Since 2004, when it was mandated in law, NASA has been totally prohibited from partnering, collaborating, or even interacting with the Chinese space program. The rationale behind this prohibition was the same behind export controls in general – a fear that China, as a growing geopolitical competitor and adversary, will take the scientific and technological knowledge gained through partnership and apply it in ways that could disadvantage the United States. This is, seen through a security perspective, an entirely reasonable concern; the Chinese are known for actively reverse-engineering foreign technology and applying it to their military systems. However, because of the prohibition, NASA has been unable to even engage in scientific partnership with the Chinese space program. As China’s program is considerably funded and capable, particularly in the field of telescopes and space observation, this has doubtlessly come at a loss of scientific gain for both nations. Moreover, it has opened the trade space for Chinese space scientists to partner instead with the space programs and scientists of other countries – at the detriment to the United States’ scientific leadership and clout.

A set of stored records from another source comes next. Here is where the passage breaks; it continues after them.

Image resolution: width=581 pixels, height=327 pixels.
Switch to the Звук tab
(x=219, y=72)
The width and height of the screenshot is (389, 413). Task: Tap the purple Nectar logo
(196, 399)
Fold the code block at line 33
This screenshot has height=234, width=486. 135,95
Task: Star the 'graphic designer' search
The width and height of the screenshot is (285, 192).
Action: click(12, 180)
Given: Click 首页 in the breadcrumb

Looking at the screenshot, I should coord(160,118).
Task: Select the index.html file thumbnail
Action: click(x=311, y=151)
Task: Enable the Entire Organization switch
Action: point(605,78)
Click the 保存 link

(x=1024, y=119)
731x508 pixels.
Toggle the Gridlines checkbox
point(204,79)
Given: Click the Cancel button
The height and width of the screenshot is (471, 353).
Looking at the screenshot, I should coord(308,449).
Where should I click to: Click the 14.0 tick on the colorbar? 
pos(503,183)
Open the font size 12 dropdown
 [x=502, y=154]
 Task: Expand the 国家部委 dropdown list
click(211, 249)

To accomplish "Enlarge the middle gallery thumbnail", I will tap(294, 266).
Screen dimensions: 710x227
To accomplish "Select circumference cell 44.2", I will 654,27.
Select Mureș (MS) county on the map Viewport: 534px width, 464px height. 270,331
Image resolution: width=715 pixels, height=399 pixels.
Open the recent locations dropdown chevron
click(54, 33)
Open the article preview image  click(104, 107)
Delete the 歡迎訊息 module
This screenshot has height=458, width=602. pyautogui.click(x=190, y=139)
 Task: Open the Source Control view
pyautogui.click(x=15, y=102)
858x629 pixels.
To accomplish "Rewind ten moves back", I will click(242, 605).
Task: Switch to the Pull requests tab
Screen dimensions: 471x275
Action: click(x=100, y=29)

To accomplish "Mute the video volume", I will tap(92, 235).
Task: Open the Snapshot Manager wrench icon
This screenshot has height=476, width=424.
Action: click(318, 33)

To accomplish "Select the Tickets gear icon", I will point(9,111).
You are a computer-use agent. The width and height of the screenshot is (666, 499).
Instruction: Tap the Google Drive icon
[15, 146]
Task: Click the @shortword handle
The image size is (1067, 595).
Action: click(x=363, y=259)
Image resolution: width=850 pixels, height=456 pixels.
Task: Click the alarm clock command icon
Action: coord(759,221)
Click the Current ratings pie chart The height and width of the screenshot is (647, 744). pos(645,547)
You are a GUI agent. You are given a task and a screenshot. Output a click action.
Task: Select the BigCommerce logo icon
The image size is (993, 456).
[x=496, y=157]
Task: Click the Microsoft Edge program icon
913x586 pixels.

As evidenced by these policies and regulations, a divide clearly exists between the scientific community’s pursuit of knowledge and technology and the security community’s concerns that that knowledge and those technologies may be used for harm against the United States. The government, as both a resource for scientists and a protector of the American homeland, has tried to find a balance between this divide through policies that, with the lightest touch possible, limit the degree to which knowledge and technology can be acquired by possible foreign adversaries. Of course, any restriction comes at a loss for scientists, who naturally value completely open communication, information, and collaboration. As can be seen by historical and contemporary example and circumstances, even the most reasoned and rationale security policies can have significant impact on the American scientific community and their work. Such is the result of the unfortunate fact that, even while scientists engage in their work for the betterment of humanity and a greater understanding of the world around us, the products of science are inherently neutral – if an actor wishes to use knowledge or technology for harm, it can often easily be applied toward that end. This is particularly true in the modern day as technologies are rapidly advancing, proliferating, and becoming more capable. Considering that, the divide between these two communities and the policies that manifest as a result are likely to remain.